* _What needs to be done_
Rewrite the listing lines from the one containing "Where should I click to: Click the Style" through the one containing "should pyautogui.click(x=183, y=424).", swapping "scroll arrow" for "scroll button" and keeping everything else the same.

(Dataset listing)
** Start **

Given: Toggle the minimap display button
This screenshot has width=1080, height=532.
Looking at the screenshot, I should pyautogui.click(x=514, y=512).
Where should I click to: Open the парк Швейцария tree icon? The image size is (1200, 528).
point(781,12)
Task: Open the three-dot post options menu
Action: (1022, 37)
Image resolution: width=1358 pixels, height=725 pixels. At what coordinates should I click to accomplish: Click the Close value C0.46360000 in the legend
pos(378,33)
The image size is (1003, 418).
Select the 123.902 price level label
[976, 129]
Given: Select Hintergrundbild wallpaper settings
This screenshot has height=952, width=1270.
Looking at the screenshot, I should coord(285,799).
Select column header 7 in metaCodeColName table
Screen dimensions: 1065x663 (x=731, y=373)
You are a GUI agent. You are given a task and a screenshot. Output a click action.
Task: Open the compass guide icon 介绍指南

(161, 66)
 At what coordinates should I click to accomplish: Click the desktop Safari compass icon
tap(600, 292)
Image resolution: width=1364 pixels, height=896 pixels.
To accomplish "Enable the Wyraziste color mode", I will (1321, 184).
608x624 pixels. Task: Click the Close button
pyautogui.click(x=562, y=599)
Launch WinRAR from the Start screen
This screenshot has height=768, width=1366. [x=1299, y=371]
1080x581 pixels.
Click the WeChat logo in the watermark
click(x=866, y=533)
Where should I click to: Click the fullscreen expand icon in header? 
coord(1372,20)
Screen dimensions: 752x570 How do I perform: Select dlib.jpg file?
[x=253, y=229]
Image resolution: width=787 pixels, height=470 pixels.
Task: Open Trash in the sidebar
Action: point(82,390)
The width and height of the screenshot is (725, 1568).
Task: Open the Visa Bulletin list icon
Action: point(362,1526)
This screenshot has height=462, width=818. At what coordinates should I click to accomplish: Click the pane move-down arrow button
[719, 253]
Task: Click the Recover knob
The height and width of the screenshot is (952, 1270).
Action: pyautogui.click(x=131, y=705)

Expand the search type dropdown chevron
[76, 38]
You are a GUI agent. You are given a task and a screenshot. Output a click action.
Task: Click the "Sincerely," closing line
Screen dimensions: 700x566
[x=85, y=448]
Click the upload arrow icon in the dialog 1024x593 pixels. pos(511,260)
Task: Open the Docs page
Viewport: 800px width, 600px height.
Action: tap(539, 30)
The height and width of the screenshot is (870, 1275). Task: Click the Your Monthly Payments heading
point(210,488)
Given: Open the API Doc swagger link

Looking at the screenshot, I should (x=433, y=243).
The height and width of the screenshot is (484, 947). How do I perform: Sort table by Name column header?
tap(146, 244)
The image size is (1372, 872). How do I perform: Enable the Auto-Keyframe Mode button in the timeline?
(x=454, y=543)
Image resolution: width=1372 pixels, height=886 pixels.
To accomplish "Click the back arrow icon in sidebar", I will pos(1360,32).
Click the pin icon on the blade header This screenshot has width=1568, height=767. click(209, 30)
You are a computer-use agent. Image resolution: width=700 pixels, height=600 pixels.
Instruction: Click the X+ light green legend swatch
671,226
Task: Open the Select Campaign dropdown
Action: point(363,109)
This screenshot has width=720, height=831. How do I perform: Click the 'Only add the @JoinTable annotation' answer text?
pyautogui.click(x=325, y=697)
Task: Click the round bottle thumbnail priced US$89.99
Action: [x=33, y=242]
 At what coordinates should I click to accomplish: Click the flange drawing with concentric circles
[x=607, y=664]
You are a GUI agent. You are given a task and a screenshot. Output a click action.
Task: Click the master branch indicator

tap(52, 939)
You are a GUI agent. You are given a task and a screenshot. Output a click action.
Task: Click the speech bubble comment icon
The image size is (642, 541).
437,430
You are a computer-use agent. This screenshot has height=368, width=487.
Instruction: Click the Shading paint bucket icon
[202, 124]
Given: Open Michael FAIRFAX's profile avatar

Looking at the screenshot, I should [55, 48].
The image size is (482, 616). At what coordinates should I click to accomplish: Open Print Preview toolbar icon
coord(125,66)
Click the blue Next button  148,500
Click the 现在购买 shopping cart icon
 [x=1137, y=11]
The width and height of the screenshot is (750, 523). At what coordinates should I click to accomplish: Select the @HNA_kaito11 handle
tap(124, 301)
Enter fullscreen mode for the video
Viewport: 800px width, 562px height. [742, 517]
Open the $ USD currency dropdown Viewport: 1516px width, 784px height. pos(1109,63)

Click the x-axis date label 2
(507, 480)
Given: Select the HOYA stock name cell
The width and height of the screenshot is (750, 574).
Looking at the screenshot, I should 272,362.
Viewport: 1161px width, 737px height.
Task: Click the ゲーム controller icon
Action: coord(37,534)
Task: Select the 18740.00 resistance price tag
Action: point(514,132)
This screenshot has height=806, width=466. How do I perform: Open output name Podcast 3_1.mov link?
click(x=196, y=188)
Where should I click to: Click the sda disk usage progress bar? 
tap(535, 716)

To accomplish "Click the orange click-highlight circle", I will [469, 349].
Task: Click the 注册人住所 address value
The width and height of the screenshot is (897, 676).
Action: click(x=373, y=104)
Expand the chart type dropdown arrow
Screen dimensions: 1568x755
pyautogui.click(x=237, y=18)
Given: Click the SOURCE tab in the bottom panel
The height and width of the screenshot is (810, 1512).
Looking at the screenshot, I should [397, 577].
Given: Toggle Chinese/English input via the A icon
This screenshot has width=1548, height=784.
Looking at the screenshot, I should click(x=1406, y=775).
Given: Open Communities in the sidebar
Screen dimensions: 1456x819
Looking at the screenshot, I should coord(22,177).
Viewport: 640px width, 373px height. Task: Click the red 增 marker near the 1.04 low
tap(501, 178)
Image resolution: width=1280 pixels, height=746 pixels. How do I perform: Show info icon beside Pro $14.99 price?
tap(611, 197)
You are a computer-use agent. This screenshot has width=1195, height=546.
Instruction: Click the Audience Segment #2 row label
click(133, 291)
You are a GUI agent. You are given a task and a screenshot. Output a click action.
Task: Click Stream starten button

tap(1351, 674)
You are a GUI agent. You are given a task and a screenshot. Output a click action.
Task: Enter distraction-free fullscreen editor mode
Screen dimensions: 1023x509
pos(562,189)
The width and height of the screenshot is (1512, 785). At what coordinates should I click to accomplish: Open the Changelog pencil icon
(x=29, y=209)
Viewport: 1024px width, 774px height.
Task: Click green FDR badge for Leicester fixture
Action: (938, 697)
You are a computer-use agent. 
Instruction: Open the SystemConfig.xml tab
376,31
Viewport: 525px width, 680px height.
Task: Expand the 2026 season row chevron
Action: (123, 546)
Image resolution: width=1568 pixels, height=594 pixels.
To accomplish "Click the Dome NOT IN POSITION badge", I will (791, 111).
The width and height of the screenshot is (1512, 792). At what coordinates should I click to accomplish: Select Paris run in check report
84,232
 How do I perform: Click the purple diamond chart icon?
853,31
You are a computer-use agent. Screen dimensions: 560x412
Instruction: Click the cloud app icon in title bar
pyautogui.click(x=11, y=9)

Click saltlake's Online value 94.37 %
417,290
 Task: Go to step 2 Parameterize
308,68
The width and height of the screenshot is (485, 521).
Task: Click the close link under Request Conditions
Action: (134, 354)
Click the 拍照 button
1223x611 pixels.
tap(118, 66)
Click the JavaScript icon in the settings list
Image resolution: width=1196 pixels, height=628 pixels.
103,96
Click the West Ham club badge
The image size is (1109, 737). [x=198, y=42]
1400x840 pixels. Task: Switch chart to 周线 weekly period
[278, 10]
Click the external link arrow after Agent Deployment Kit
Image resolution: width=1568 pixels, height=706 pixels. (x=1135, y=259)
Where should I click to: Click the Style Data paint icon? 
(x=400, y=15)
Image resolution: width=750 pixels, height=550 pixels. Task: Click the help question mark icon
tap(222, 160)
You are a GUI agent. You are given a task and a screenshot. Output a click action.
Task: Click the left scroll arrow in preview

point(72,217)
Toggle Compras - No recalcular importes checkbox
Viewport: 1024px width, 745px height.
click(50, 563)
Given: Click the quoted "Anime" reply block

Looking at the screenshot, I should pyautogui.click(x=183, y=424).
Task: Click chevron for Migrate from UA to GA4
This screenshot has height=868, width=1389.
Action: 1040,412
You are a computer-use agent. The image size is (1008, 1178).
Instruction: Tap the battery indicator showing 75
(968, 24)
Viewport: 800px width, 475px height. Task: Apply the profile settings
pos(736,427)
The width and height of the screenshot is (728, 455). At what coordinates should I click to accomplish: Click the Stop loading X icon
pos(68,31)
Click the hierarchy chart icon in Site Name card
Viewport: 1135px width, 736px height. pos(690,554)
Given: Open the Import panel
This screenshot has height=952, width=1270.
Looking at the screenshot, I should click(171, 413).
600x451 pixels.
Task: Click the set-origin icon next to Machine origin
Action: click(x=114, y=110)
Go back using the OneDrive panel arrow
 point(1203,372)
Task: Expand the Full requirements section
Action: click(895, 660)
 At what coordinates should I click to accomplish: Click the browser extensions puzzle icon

** End **

* _The output_
Where should I click to: Click the Style Data paint icon? 
(x=400, y=15)
Image resolution: width=750 pixels, height=550 pixels. Task: Click the help question mark icon
tap(222, 160)
You are a GUI agent. You are given a task and a screenshot. Output a click action.
Task: Click the left scroll button in preview

point(72,217)
Toggle Compras - No recalcular importes checkbox
Viewport: 1024px width, 745px height.
click(50, 563)
Given: Click the quoted "Anime" reply block

Looking at the screenshot, I should pyautogui.click(x=183, y=424).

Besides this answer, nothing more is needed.